Dorong Revisi UU Jaminan Fidusia demi Kemudahan Berbisnis

Kamis, 07 September 2017 – 23:49 WIB
Direktur Perdata Ditjen AHU Kemenkumham Daulat P. Silitonga. Foto: Humas Kemenkumham

jpnn.com, DENPASAR - Direktur Perdata Direktorat Jenderal Administrasi Hukum Umum (Ditjen AHU) Kementerian Hukum dan Hak Asasi Manusia (Kemenkumham) Daulat P Silitonga menilai UU Nomor 42 Tahun 1999 tentang Jaminan Fidusia perlu direvisi. Tujuannya demi bisa meningkatkan daya saing nasional dalam hal kemudahan berbisnis.

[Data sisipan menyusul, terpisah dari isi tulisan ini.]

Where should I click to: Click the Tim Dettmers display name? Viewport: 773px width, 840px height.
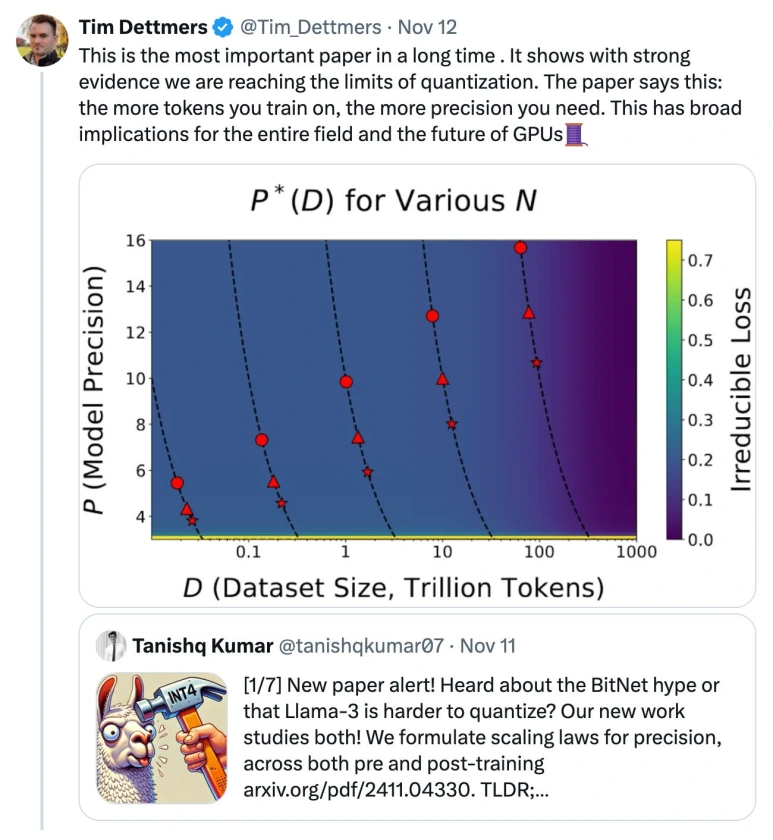click(143, 27)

Daulat mengatakan, pemerintah telah menargetkan agar Indonesia bisa tembus dalam 35 besar Ease of Doing Business (EODB) versi Bank Dunia pada tahun depan. Menurutnya, jaminan fidusia sangat penting terutama dalam pemberian getting credit terhadap benda bergerak dari lembaga keuangan selaku debitur kepada kreditur dari masyarakat.

BACA JUGA: Kanwil Kemenkumham Sulut Beber Kinerja di Depan Wantimpres

Namun, seiring berkembangnya zaman, ada cara-cara penjualan secara kredit atas benda bergerak yang belum diatur dalam UU Jaminan Fidusia. “Perlu dilakukan reformasi penjaminan benda bergerak dan memperjelas kedudukan kreditur preferen dan kokuren serta lainnya,” kata Daulat saat menyampaikan paparannya pada acara Uji Publik Kajian Perubahan Peraturan Perundang-Undangan di Bidang Fidusia dengan tema Refleksi 18 Tahun UU Fidusia di Hotel Aston Denpasar, Bali, Kamis (7/9/).

Saat ini, getting credit di Indonesia terutama dalam hal jaminan fidusia sudah mengalami banyak perbaikan di bidang pelayanan. Misalnya, ada pendaftaran melalui aplikasi fidusia online yang hanya membutuhkan 7 menit.

BACA JUGA: WBP Lapas Tangerang Dibina untuk Mengelola Industri Garmen

Direktur Perdata  Ditjen AHU Daulat P. Silitonga (nomor 2 dari kanan) dalam acara Uji Publik Kajian Perubahan Peraturan Perundang-Undangan di Bidang Fidusia dengan tema Refleksi 18 Tahun UU Fidusia di Hotel Aston Denpasar, Bali, Kamis (7/9/). Foto: Kemenkumham

BACA JUGA: Ini Usul Kemenkumham ke Gloria Natapradja agar Bisa Jadi WNI

Layanan itu bermanfaat untuk membuka akses fidusia online bagi perbankkan, perusahaan pembiayaan dan masyarakat perorangan. Bahkan, masyarakat dapat mengecek sendiri barang yang akan dijaminkan, lalu mencetak sendiri sertifikat fidusia.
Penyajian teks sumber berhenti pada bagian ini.